### ФРАГМЕНТ СТРАНИЦЫ
○ ○ ○ ○

Уголовники перестали его чтить, и то, что я ходил к нему, до некоторой степени чернило и меня, но они знали, что я вынужден. Да и они пусть нехотя, но ему подчинялись. Я его много раз видел в гневе — это было страшилище. Орет, сам не зная что, угрожает, матерится, размахивает руками и тычет ими в лицо... Если не ошибаюсь, в центральных газетах после войны промелькнула заметка о его диком поведении в семье уже на воле. Хотел написать ему, но раздумал.
Пишу каждый раз: “говорили”, “будто”, “рассказывали”, “передавали” — и самому становится неудобно. “К чему же тогда писать? — спросит иной. — Не знаешь точно — не пиши. Легенд и без того много наслышались”. Но здесь я следую отцу истории Геродоту: “Я обязан передавать то, что говорят, но верить всему я не обязан”. Думаю, что и лагерные “параши” могут в какой-то мере рассказать если не о реальности, так о наших мечтах, представлениях.

○ ○ ○ ○

### ЗАДАНИЕ A
Выпишите без изменений отрывок из фрагмента о лагере от «Уголовники перестали его» до «наших мечтах, представлениях.».
### ЗАДАНИЕ B
Допишите фрагмент о лагере, продолжив его после последнего предложения.
Строки ниже — отдельный материал, с фрагментом о лагере они не связаны.

### ДАННЫЕ
○ ○ ○ ○

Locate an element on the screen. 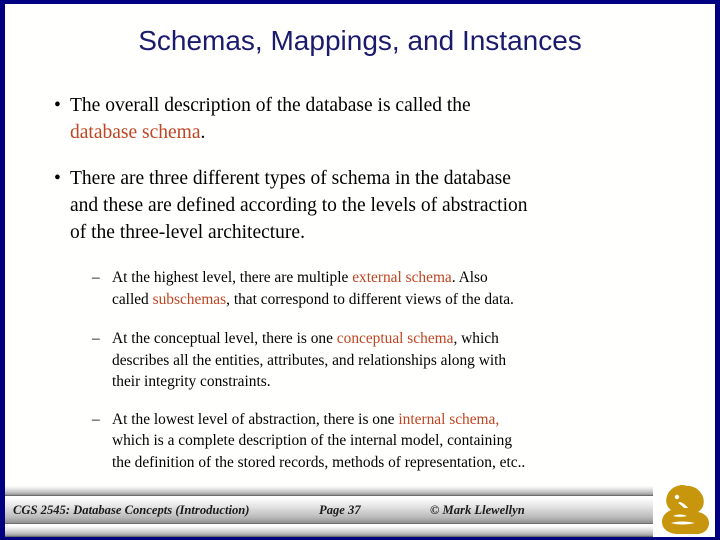 The width and height of the screenshot is (720, 540). ucf-pegasus-logo is located at coordinates (684, 510).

○ ○ ○ ○

### ОТВЕТ A
Уголовники перестали его чтить, и то, что я ходил к нему, до некоторой степени чернило и меня, но они знали, что я вынужден. Да и они пусть нехотя, но ему подчинялись. Я его много раз видел в гневе — это было страшилище. Орет, сам не зная что, угрожает, матерится, размахивает руками и тычет ими в лицо... Если не ошибаюсь, в центральных газетах после войны промелькнула заметка о его диком поведении в семье уже на воле. Хотел написать ему, но раздумал.
Пишу каждый раз: “говорили”, “будто”, “рассказывали”, “передавали” — и самому становится неудобно. “К чему же тогда писать? — спросит иной. — Не знаешь точно — не пиши. Легенд и без того много наслышались”. Но здесь я следую отцу истории Геродоту: “Я обязан передавать то, что говорят, но верить всему я не обязан”. Думаю, что и лагерные “параши” могут в какой-то мере рассказать если не о реальности, так о наших мечтах, представлениях.

### ОТВЕТ B
Был у меня еще беспалый друг. Он сам себе отрубил пальцы правой руки, чтобы не работать. Был он моим земляком из Винницкой области, но села не помнил и родителей не знал. Воспитывался в детдоме, а потом пошел по миру воровать. И как он смаковал свои похождения! Как бы ни досталось, чем бы ни кончилось, но зато пожрал, ох и пожрал, или погулял, хоть и заболел после. Не знаю, как это назвать — животная жизнь, что ли? Но, наверно, никакое животное не согласилось бы на такое. В отличие от Соловья и калмыка, он интересовался всем на свете и любил слушать решительно обо всем, начиная от детских сказок и кончая гипотезами о происхождении Луны. На работу он ходил, но в лесу почти ничего не делал. А пайку, однако, выводи. И вот так, бродя между участками, залезает на дерево и кричит во всю мочь: “Братцы! Хороша советская власть, да больно долго держится!” И хохочет. В таких случаях все притворялись, что не слышат. Потешал он нас иногда и во время проверок. Выскочит вперед и давай кричать: “Тракцисты проклятые! Сталина нашего убили, Кирова хотели убить!” И сколько я его ни учил, что убили-то Кирова, он все равно потом перепутает. И не скажешь ведь, что бестолковый…
О похождениях этих людей (людей, людей!) много приходилось слышать, но трудно отличить правду от лжи. Говорили, что если не хотят идти на этап, то оттянут кожу живота, ножом сквозь нее пригвоздят себя к столу и регочут. Уверяли, что даже мошонку прибивали ножом к скамейке. Но рассказывали сами блатные, чтоб показать, какой у них характер, воля. Безвольных они презирали. Помню парнишку с одутловатым лицом, которого они звали Машкой. Грузный, прямо рохля. Чего только о нем не говорили! И как весело они рассказывали о получении 2-го или 3-го срока: неудачно своровал, с кем-то подрался — без намека на сожаление, будто в родной дом вернулись.
Совсем непохожим на других был Никитин — наш КВЧ. Тоже вор, но себе на уме, напыщенный, важный. К месту и не к месту вставит: “Партия и правительство поставили перед нами задачу”. И оглянется по сторонам — каков эффект. Но с братвой не рвал — а вдруг тут, в КВЧ, споткнешься.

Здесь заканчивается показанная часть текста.